# [Exercise details]
Only the lines from the one containing "Matanzas | Varadero (39, 1534)" through the one containing "[Paseo a Caballo" should be printed, exactly as they appear below, with both ends included.

*****

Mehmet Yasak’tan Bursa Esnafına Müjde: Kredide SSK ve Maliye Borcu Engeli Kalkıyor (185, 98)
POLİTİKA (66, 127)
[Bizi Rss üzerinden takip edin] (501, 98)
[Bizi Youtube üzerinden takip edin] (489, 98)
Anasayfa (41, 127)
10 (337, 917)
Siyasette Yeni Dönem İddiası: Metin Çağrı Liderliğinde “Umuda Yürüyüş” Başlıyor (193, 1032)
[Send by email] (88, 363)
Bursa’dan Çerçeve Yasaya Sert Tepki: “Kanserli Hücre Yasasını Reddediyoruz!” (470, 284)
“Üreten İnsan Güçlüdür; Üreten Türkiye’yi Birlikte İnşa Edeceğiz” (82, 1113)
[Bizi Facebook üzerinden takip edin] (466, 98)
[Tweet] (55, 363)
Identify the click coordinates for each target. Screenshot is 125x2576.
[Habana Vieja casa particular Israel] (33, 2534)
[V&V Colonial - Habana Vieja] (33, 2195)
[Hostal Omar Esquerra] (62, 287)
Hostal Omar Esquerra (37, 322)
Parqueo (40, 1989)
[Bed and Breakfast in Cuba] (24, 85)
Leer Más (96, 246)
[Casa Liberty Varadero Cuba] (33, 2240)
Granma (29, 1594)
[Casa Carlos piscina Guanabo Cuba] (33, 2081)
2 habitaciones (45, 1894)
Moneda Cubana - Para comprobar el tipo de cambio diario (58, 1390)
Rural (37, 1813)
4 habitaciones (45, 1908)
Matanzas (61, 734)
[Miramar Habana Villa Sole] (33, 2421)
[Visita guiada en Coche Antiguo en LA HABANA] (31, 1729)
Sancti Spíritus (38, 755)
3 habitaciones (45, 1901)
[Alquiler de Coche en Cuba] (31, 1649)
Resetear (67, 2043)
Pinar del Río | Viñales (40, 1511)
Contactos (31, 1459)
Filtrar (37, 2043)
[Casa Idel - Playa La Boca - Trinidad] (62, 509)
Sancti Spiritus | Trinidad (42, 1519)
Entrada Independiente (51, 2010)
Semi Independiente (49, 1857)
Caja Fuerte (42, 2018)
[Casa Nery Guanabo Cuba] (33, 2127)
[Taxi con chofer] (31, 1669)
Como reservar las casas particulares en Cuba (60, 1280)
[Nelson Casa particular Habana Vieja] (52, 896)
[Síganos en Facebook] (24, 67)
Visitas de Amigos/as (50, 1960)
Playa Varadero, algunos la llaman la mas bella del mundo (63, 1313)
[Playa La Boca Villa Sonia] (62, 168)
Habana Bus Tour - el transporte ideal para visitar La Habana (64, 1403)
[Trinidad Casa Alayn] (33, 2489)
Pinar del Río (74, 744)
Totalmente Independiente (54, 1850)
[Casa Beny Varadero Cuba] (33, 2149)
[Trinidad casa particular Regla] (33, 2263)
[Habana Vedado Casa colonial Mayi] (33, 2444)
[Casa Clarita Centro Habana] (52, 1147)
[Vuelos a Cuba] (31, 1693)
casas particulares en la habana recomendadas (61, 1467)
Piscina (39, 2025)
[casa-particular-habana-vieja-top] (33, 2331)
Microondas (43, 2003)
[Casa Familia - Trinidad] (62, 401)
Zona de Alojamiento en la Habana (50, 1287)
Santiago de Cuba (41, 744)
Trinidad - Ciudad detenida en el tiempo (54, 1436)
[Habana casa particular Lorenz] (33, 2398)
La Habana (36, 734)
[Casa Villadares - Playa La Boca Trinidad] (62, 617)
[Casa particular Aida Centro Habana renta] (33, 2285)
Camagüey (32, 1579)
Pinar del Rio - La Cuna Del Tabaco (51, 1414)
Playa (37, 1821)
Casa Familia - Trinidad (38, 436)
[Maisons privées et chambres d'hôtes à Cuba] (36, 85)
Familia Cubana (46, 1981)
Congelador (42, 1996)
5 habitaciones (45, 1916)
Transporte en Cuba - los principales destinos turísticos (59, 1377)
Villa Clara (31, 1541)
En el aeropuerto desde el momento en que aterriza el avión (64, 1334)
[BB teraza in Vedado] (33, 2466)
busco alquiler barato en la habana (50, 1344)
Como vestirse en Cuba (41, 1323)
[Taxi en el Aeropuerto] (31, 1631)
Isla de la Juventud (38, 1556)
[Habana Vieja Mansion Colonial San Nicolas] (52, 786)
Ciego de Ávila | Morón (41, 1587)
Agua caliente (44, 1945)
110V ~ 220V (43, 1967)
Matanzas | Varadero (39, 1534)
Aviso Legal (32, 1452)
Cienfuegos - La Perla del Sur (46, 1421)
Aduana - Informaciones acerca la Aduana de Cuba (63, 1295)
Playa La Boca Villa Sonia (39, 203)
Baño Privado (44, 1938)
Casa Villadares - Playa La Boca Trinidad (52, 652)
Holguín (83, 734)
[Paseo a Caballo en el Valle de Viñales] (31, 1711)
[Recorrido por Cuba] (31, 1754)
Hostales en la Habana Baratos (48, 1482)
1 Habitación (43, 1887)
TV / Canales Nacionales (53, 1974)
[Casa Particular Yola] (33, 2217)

*****

# [Task result]
Matanzas | Varadero (39, 1534)
Aviso Legal (32, 1452)
Cienfuegos - La Perla del Sur (46, 1421)
Aduana - Informaciones acerca la Aduana de Cuba (63, 1295)
Playa La Boca Villa Sonia (39, 203)
Baño Privado (44, 1938)
Casa Villadares - Playa La Boca Trinidad (52, 652)
Holguín (83, 734)
[Paseo a Caballo en el Valle de Viñales] (31, 1711)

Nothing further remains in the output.